Chapitre vingt-sept

1K 107 11
                                    

- Mon amour ?

J'ai l'impression d'étouffer sur place. Dans quel délire était encore mon père ? Qu'avait-il ? Etait-ce ça, sa maladie ? C'était de la drogue, dans son organisme, c'est ça ? Ils lui avaient foutu n'importe quoi dans le sang, et du coup, il délirait depuis cinq ans ? Et pourtant, la bête s'était retournée. Je savais que si mes yeux étaient ouverts, ils seraient ronds, comme souvent étaient ceux de Matthieu, lorsqu'il était surpris, ou choqué... Et c'était même d'ailleurs exactement l'expression qu'il avait à cet instant précis. Les yeux ronds, la bouche béante... il ne comprenait pas plus que moi.

- Papa... t'approches pas... Elle est peut-être dangereuse...

- Tu crois vraiment que ta mère est dangereuse, mon cœur ?

Je ne réponds pas. Je me tais. Je n'entends pas s'il dit autre chose, si Matthieu dit lui aussi quelque chose. Tout se trouble autours de moi, et j'ai l'impression que des bocaux recouvrent désormais mes oreilles, étouffant le bruit qu'il était possible d'y avoir autours de moi. Ma tête tourne, mes tempes me font mal.

Ma mère ? De quoi parlait-il ? C'était vrai que... maintenant que j'y pensais... pour moi ma mère avait toujours été Annie. Même après qu'on m'ait appris qu'elle ne l'était pas. Je ne voulais connaitre que mon père. Comme si je savais que je ne verrais jamais ma mère. C'était étrange quand on y pensait. Je m'interrogeais, depuis ma plus tendre enfance, sur l'identité de mon père. Dès que j'ai su la vérité, que les Fringles n'étaient pas ma véritable famille... tout semblait faux. L'identité de ma grand-mère, celle de mon père... On m'a dit qu'il avait disparu, j'ai voulu connaitre la vérité. S'il était vivant, mort, entre les deux... ? Je l'avais rencontré, et je ne m'étais pas demandé ce qui était advenu de ma mère. Je n'ai jamais demandé à savoir qui elle était, ni au groupe, ni à mon père... je voulais juste savoir si mon père était en vie, qui il était, comment il était... C'était les seules questions que je me posais.
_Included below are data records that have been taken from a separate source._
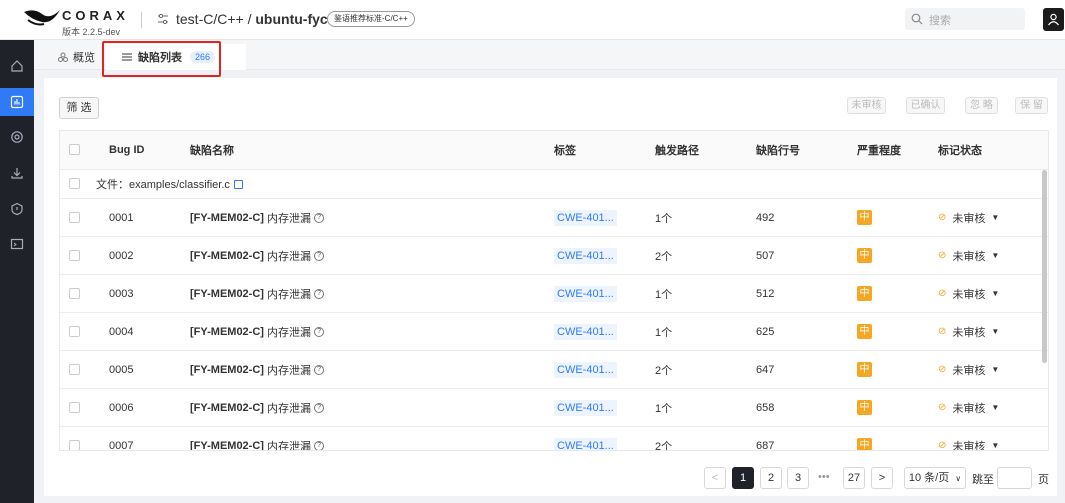 The image size is (1065, 503). What do you see at coordinates (824, 477) in the screenshot?
I see `pagination-ellipsis: •••` at bounding box center [824, 477].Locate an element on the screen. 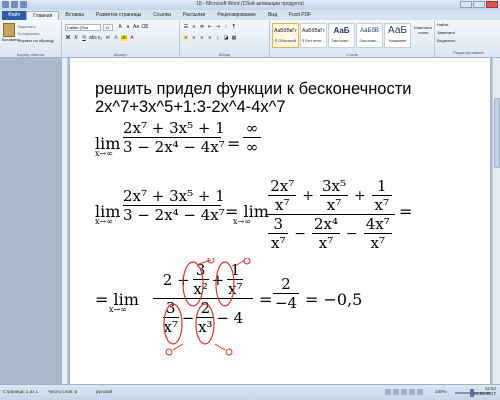 The image size is (500, 400). italic-icon: К is located at coordinates (76, 38).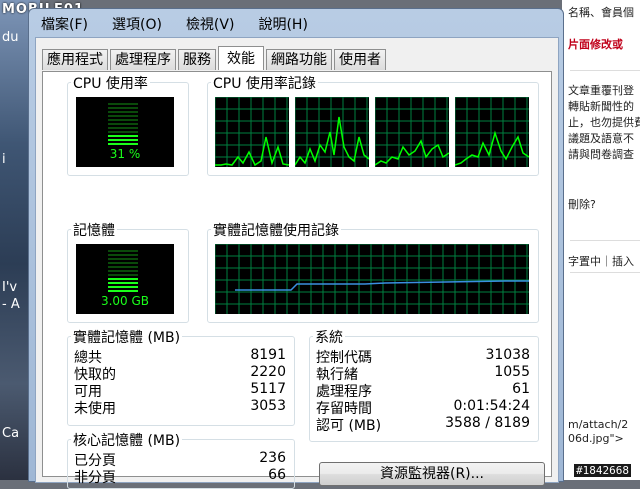 This screenshot has height=489, width=640. What do you see at coordinates (360, 60) in the screenshot?
I see `tab-users: 使用者` at bounding box center [360, 60].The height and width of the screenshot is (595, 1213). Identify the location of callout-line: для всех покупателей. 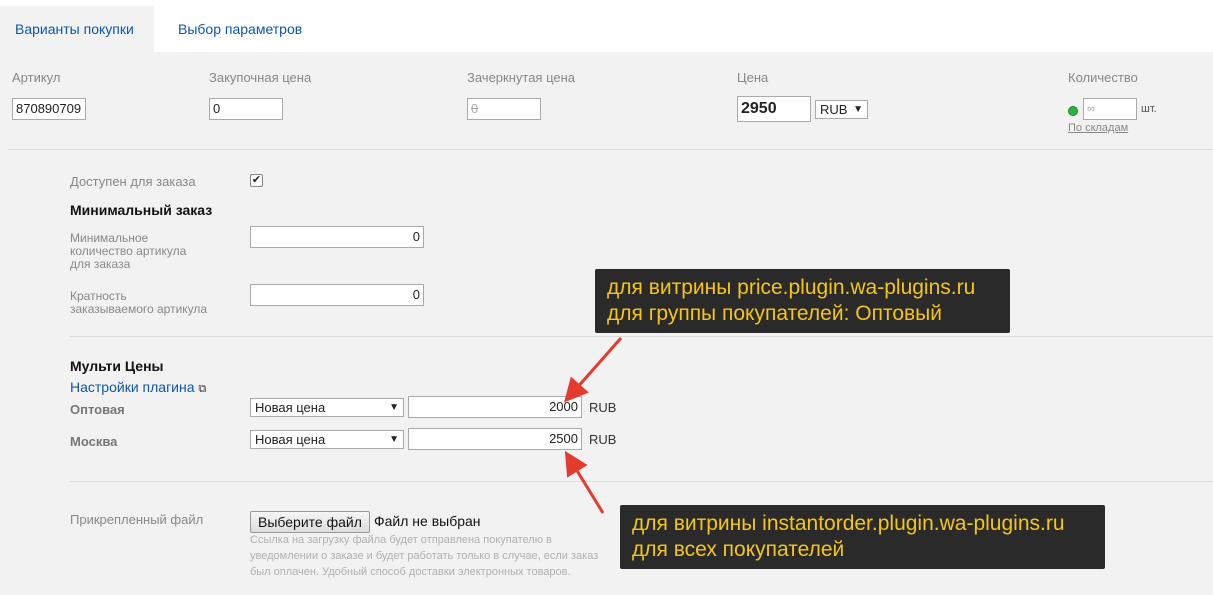
(738, 550).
Et maintenant... Il disait que ma mère était la bête. Il disait que j'étais l'enfant d'une Harpie. Mais qu'est-ce-qui ne tournait pas rond dans sa tête ? Pourquoi hallucinait-il ? Je me répétais, je pensais sans arrêt les mêmes choses, je tournais en rond, dans ma propre tête. Comme si une mini-moi était dans mon cerveau et essayais d'ouvrir chacun des tiroirs uns par uns pour comprendre ce qu'il se passait et essayer d'assembler toutes ces choses. Mon esprit s'était littéralement effondré, tout au fond de moi.

Il me sert la main. Qui ? Matthieu. Il était toujours là, lui. Il avait compris quelque chose ? Il était du même avis que moi ? Il pensait lui aussi que mon père était devenu fou ? Est-ce que ça se soignais ? Est-ce que le remède de Damon allait le soigner ? Ou est-ce que c'était comme ça, et ça le restera... ?

- Samuel, éloignez-vous ! fais la voix de Matthieu.

Je commence à entendre mieux. Comme si les bocaux s'étaient brisés, ou avaient étés ôtés.

- Non, tu ne comprends pas Matthieu...

- Si monsieur, vous hallucinez. Ce n'est pas la mère de Cassandre, c'est une Harpie, un monstre. Elle n'est plus celle que vous pensez qu'elle est.

Je vacille. Alors Matthieu s'y mettait aussi ? Lui aussi hallucinait ? Pourquoi étais-je la seule lucide ici ? Pourquoi étais-je la seule à penser que cette bête ne pouvait pas être ma mère ? Et comment cela se faisait-il que Matthieu suive mon père dans son délire ? Il avait bu quelque chose ? Fumé quelque chose ? Matthieu était un cancre. Mais il n'était pas con. Il était lucide, même s'il ne le montrait pas souvent, et pourtant... Pourtant il croyait à la chose la plus improbable de tous les temps.